Personal information
- Full name: Thomas William Lowder
- Date of birth: 24 November 1924
- Place of birth: Worksop, England
- Date of death: 15 May 1999 (aged 74)
- Place of death: Boston, Lincolnshire, England
- Position(s): Outside-forward

Senior career*
- Years: Team / Apps / (Gls)
- 1946–1947: Crystal Palace / 0 / (0)
- 1947–1949: Rotherham United / 8 / (5)
- 1949: Boston United / 9 / (5)
- 1949–1953: Southampton / 39 / (2)
- 1953–1954: Southend United / 21 / (3)
- 1954–1960: Boston United / 237 / (53)
- 1960–1961: Skegness Town
- 1961–1962: Boston United / 4 / (0)

= Tom Lowder =

English footballer (1924-1999)

Thomas William Lowder (24 November 1924 – 15 May 1999) was an English footballer who played as an outside-forward in the 1950s, spending most of his career with Boston United as well as playing in the Football League with Rotherham United, Southampton and Southend United.

==Football career==
Lowder was born in Worksop, Nottinghamshire, but started his football career in London with Crystal Palace, whom he joined as an amateur in September 1946. He failed to make the first team with Palace and in August 1947, he joined Rotherham United where he spent two seasons in the Third Division North. He made his debut for the "Millers" on 4 December 1948, when he scored a hat-trick in an 8–1 win at Carlisle United. During his two years at the Millmoor club, Lowder managed only eight league appearances, in which he scored two further goals as Rotherham finished both seasons as runners-up, missing out on the single promotion place.

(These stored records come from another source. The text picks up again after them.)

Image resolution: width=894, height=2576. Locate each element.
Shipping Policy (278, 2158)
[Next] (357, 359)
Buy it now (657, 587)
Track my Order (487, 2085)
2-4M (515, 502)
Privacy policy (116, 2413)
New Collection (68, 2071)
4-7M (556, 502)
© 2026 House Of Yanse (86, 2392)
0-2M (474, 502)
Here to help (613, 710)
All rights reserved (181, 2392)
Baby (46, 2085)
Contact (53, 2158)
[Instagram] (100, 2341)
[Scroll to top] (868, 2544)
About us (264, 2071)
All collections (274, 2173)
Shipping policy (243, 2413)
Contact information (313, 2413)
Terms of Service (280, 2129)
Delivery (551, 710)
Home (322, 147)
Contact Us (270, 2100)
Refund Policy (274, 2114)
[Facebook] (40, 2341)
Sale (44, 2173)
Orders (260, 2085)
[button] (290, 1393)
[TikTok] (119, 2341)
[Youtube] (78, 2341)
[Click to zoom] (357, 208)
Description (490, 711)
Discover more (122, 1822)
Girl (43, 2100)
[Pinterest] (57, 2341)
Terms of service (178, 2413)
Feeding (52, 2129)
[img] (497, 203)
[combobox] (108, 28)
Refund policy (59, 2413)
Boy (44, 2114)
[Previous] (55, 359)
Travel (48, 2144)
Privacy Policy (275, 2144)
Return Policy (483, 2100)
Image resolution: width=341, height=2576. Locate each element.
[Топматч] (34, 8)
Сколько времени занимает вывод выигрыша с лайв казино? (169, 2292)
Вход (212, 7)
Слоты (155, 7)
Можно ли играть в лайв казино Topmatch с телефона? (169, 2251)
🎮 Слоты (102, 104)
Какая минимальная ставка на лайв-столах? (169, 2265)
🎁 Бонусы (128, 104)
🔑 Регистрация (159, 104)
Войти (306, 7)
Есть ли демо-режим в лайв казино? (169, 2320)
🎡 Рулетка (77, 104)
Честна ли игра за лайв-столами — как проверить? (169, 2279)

He was allowed to leave Rotherham in the 1949 close season when he signed up with Boston United. He played nine games and scored five goals whilst playing on the left wing before he was transferred to Southampton for £1500 in October. Southampton's manager, Sid Cann, had gone to Boston to look at Bryn Elliott in a Midland League match but he was so impressed with Lowder's fast wing play that he signed both players.

He made his debut for the "Saints" at Chesterfield on 26 November 1949, when he took the place of Welsh international Ernie Jones for one match, but it was not until January that he had a run of matches, when Jones was out injured. Jones regained his place at the start of April and Lowder returned to the reserves. In the following season, Lowder vied for the outside-left position with Jack Edwards and John Mitchell, making only three appearances. Lowder eventually displaced Edwards in December 1951 and retained his place for the remainder of the 1951–52 season. An attack of peritonitis restricted his appearances the following season to just six and in May 1953 he agreed to join Southend United in search of regular football. In his four years at The Dell, Lowder made only 39 appearances, scoring twice.

Lowder spent one season with Southend, in which he made a total of 22 appearances with three goals before returning to Boston in June 1954.

At Boston, he was snapped up by Ray Middleton at the start of the 1954–55 Midland League season and became a fixture in the Boston United side over the next six years, rarely missing a match. In his first season, playing mostly at inside-left, Lowder scored 19 goals in 45 games as Boston finished fifth in the Midland League. He also played in all seven FA Cup matches and scored six goals.

The following season, he made all his appearances at left-half, with 40 games in the league (four goals) and all four FA Cup matches (one goal). He played in the club's FA cup run of 1955–56 which culminated with a 6–1 victory at Derby County, then playing in Third Division North. This was a record away win by a non-league team against League opponents in the FA Cup. this set up a Third round match against Spurs of the Football League First Division at White Hart Lane, which was lost 4–0. Boston finished the 1955–56 season as runners-up in the Midland League.

In 1956–57, Lowder played in every first team game for Boston, 46 league games with six goals, two FA Cup matches and two in the Lincolnshire Senior Cup followed by 43 league (six goals) and three FA Cup matches in the following season. In 1958–59, Boston joined the Southern League (North-Western Section) finishing in third place, with Lowder missing only one match.

He left Boston to play for Skegness Town for the 1960–61 season, but briefly returned to Boston for a few games in the 1961–62 season. At Skegness, he played alongside the comedian, Charlie Williams.

==Later career==
Lowder settled in Boston and, after finishing his playing career, he ran an off-licence and grocery store, from which he retired in June 1990. He died in Boston in May 1999 aged 74.